### [Stated goal]
Pick out each line in the material below that contains the string "width", and copy those lines.

──────

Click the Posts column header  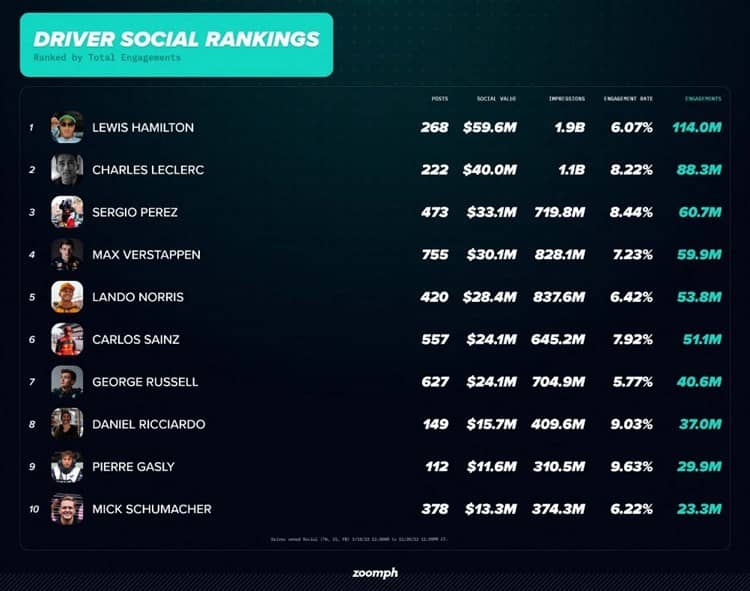(439, 99)
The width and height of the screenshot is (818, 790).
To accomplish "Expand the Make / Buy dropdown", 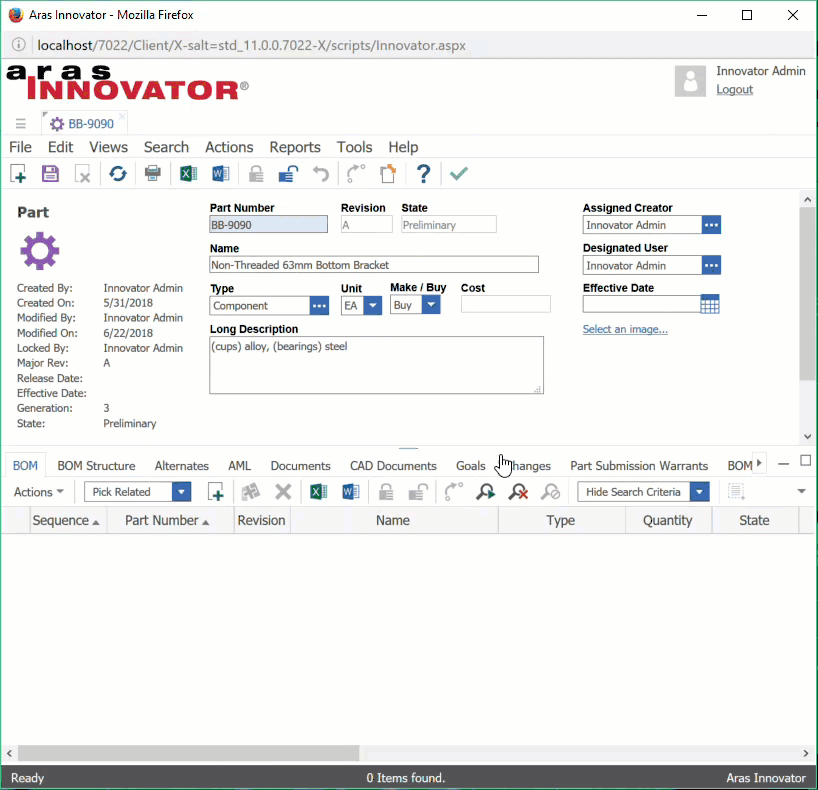I will (x=430, y=306).
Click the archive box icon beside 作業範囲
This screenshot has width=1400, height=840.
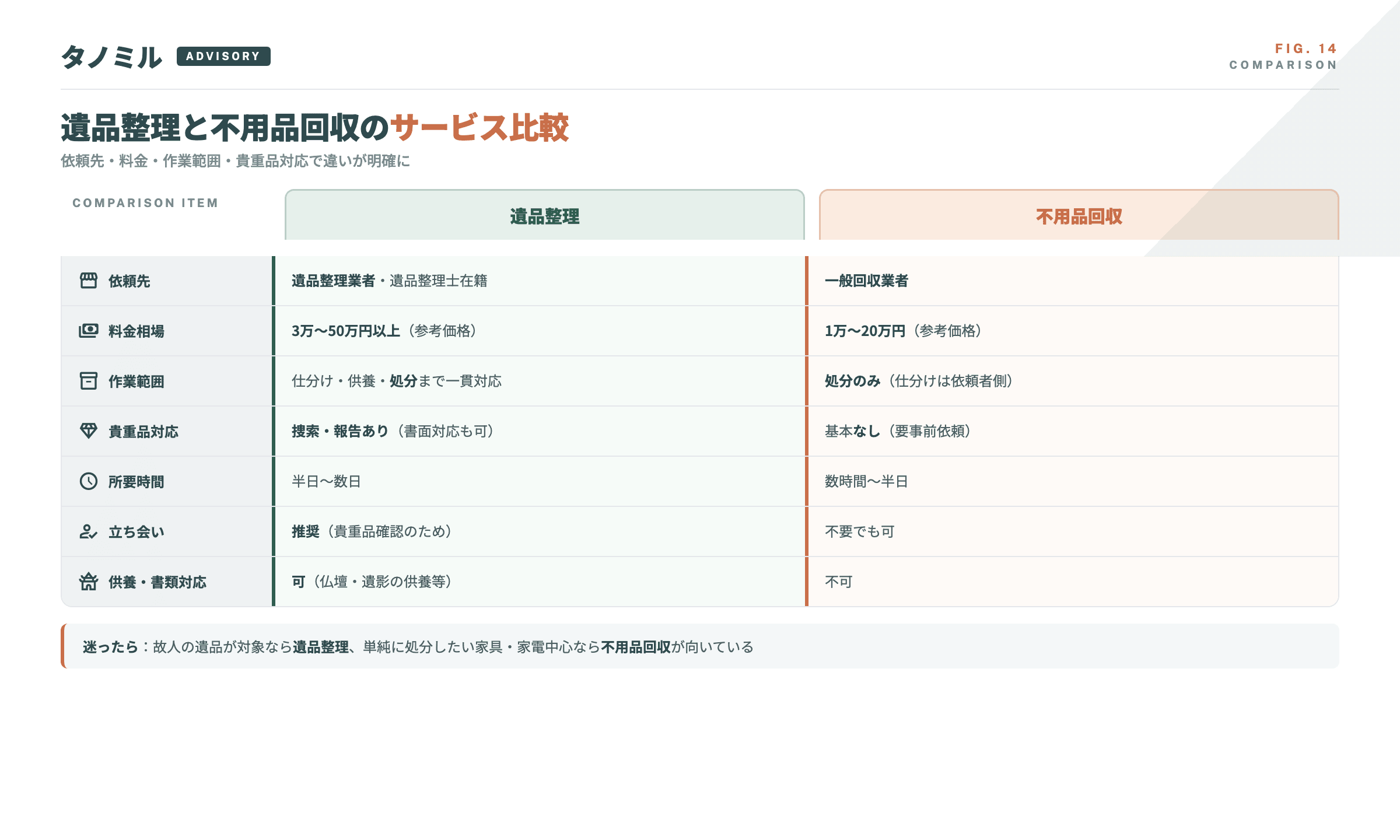89,381
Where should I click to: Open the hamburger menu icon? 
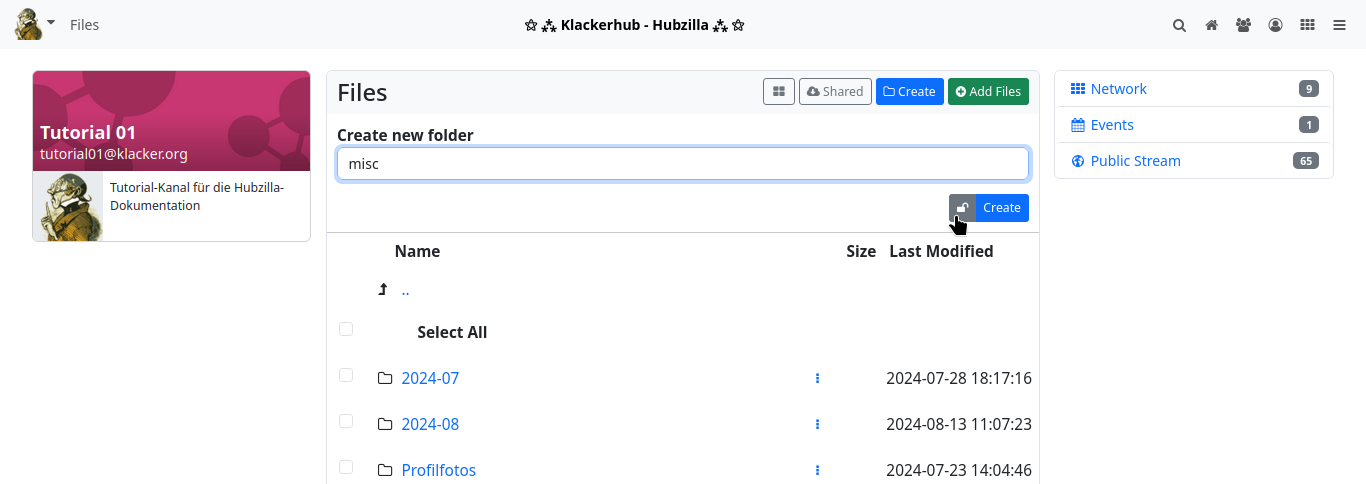[1339, 25]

──────

### [Finished exercise]
The width and height of the screenshot is (818, 790).
This screenshot has width=1400, height=840.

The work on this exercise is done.